There have been useful changes to planning laws recently, such as the requirement that all new developments need to provide for a percentage of social housing too. It is also comforting to see some of the brownfield sites in the capital being developed at last. The view through the window of any train between Clapham Junction and Waterloo or Victoria tells you this. There are far more blocks of flats than there were previously, and the huge site occupied by Battersea Power Station is being developed at last. (How many decades did that take?) But this is just the beginning. Every station in the land, virtually, has a car park next to it. Why can’t these car parks be turning into blocks of flats with car parks underneath them? What about building flats on top of supermarkets? Why not build flats on top of railway tracks? Is it because the British hate living in flats? If that is the case, we need to start falling in love with flats, as the continentals have done.

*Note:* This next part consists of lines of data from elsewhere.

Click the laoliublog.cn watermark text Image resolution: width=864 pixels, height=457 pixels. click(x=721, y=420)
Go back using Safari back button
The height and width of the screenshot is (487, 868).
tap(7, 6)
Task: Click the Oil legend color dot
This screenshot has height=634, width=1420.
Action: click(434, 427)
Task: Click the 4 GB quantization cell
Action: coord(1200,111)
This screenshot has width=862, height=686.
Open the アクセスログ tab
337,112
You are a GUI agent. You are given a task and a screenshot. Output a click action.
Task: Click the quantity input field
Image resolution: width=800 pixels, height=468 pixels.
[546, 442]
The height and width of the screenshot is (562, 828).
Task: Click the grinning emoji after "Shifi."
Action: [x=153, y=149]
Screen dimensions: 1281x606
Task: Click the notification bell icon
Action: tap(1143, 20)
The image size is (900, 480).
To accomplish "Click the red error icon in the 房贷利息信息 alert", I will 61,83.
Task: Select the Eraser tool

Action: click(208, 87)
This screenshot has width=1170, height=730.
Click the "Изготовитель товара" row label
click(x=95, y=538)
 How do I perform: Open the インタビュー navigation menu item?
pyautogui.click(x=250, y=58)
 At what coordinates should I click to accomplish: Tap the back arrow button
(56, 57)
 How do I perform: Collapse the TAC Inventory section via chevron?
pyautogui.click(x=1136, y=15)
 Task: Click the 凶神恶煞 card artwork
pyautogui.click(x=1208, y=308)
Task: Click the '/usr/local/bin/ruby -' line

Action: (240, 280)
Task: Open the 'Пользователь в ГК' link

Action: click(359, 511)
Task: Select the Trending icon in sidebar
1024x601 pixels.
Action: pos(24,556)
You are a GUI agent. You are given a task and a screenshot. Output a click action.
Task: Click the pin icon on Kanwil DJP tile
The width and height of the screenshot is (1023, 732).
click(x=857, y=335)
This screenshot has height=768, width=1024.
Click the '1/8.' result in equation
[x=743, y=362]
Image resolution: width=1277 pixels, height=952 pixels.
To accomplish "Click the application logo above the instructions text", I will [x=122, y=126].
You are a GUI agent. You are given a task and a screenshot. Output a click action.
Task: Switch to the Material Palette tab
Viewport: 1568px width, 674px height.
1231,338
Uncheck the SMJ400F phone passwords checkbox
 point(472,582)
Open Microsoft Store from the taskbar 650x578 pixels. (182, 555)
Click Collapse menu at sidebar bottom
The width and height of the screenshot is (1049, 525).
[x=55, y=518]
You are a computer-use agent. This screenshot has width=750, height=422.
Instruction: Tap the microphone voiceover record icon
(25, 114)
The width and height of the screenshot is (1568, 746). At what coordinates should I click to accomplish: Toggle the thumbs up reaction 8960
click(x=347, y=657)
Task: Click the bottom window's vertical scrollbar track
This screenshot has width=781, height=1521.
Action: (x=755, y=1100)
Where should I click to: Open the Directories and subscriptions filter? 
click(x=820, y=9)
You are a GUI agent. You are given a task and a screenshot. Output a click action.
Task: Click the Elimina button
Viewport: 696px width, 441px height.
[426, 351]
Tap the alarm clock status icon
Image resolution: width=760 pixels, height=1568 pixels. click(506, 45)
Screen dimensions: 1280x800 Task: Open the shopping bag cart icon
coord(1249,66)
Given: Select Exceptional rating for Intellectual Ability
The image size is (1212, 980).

Talking of the continent, we have been fortunate to avoid the hideous urban sprawl that surrounds most large cities in Italy, where the housing shortage is even more acute than it is here. There are few places more hideous than la periferia di Roma, l’hinterland di Milano, or la cintura di Napoli. But we do not have to go down that path. If we could only have a new airport on the Isle of Grain or a hugely expanded one at Stansted, with the appropriate rail links, then we could close Heathrow and have the world’s biggest brownfield site at our disposal. But this has to be done relatively swiftly. We can’t wait as long for the new airport as we did for Crossrail. Which brings us back to the fundamental point: for the sake of the people and their needs – reform the planning laws!